In an interview published Tuesday, Šefčovič, the European Commissioner overseeing talks with the U.K. and Switzerland, warned that a British decision to activate Article 16 of the Northern Ireland Protocol would have “serious consequences” for Northern Ireland’s economy, endanger peace in the region and constitute an “enormous setback” for EU-U.K. relations.
Article 16 allows either party to the deal to take unilateral “safeguard” measures like the suspension of trade checks between Britain and Northern Ireland if they conclude the protocol is leading to “serious economic, societal or environmental difficulties.” It doesn’t allow for the suspension of the whole Brexit Withdrawal Agreement.
The U.K. government’s repeated threats to pull the trigger on the safeguard measure “are an enormously disruptive element in negotiations,” Šefčovič told German news outlet Spiegel. “You try to achieve something together, and — boom — there’s the threat of Article 16 again. That goes to the heart of our relationship.”

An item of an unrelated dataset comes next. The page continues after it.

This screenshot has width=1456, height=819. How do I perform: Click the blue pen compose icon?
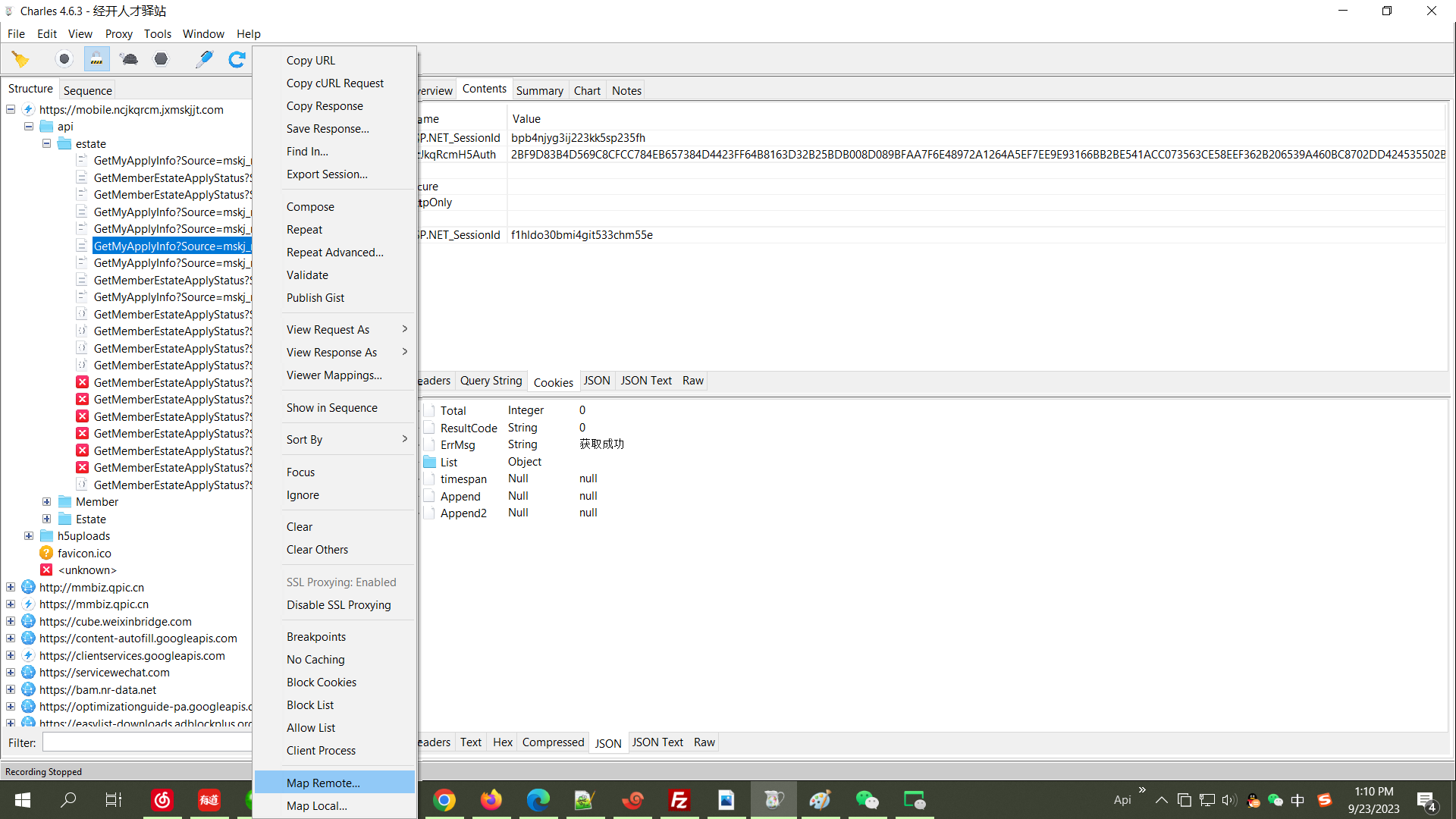coord(204,59)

He argued that the Northern Ireland Protocol “was the most complicated part of the Brexit negotiations and is the foundation of the whole deal,” adding: “Without the protocol, the system collapses. We must prevent that at all costs.”
The Commission last month drafted a sanctions package that could be used to retaliate against Britain should Article 16 be triggered, including options such as punitive tariffs that could be imposed on British exports to the EU within one month or a suspension of the entire post-Brexit trade deal within nine months.

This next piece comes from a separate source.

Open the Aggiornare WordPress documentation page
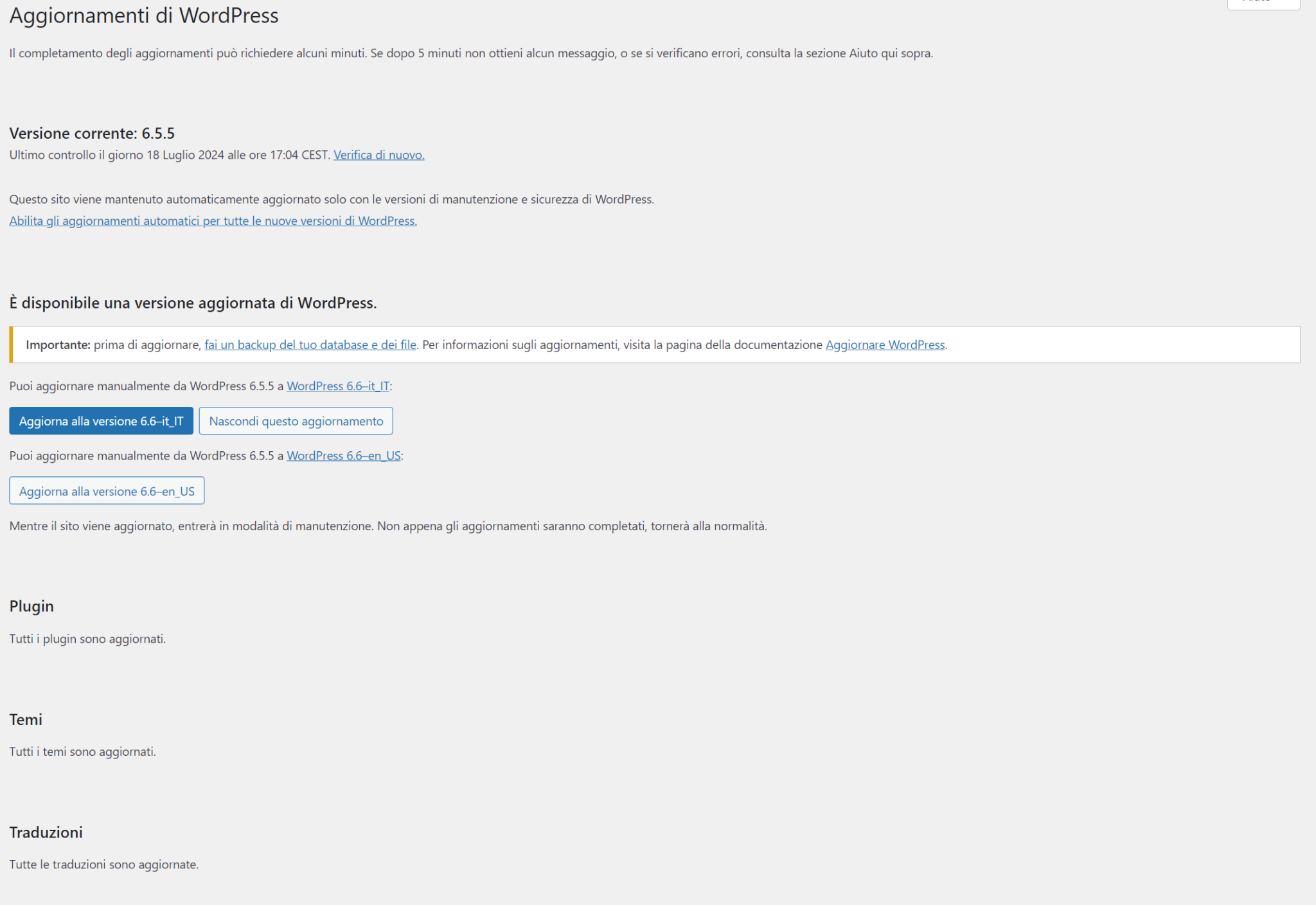Screen dimensions: 1316x905 tap(885, 345)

Asked whether he expected the atmosphere of talks between Brussels and London to improve after U.K. Foreign Secretary Liz Truss was appointed Britain’s chief negotiator following the resignation of David Frost, Šefčovič said he was “pragmatic” about the change. “A successful joint solution with our British partners is more important to me than a great atmosphere,” he said.
He argued that existing problems with the Northern Ireland Protocol “should have been solved by now” when it comes to the supply of medicines, or will be addressed soon when it comes to customs and food safety checks. “Overall, we are on the right track,” he said, pointing that a regular poll by Queen’s University in Belfast found that as of the end of October, for the first time a majority of voters in Northern Ireland viewed the Protocol as positive.
Asked about his other big negotiation, with Switzerland, Šefčovič stressed that after the Swiss decided in May to ditch a previously negotiated agreement, it was now up to Bern to make the next move.
“First of all, we needed a political commitment from the Swiss government that it is serious about talking to us” about issues such as state aid and social rules or a dispute settlement mechanism, he said. “We would also need a clear timetable, a roadmap. We need to know when we want to talk about what — so that it is clear that the discussion will not take another 20 or 30 years.”
Šefčovič said the EU would not punish Switzerland with “negative measures” if Bern decided not to resume talks, but he warned that bilateral relations would inevitably suffer.
The EU and Switzerland are connected via a patchwork of bilateral deals, some of which are decades old and which companies on both sides say are no longer fit for modern challenges. One agreement on the mutual recognition of medical devices expired in May, meaning it will be more complicated for manufacturers to trade such devices between the EU and Switzerland.
“The EU’s relationship with Switzerland is in danger of disintegrating if the bilateral treaties gradually expire and are not renewed,” Šefčovič warned, adding that such a development would “eventually make our relationship obsolete.”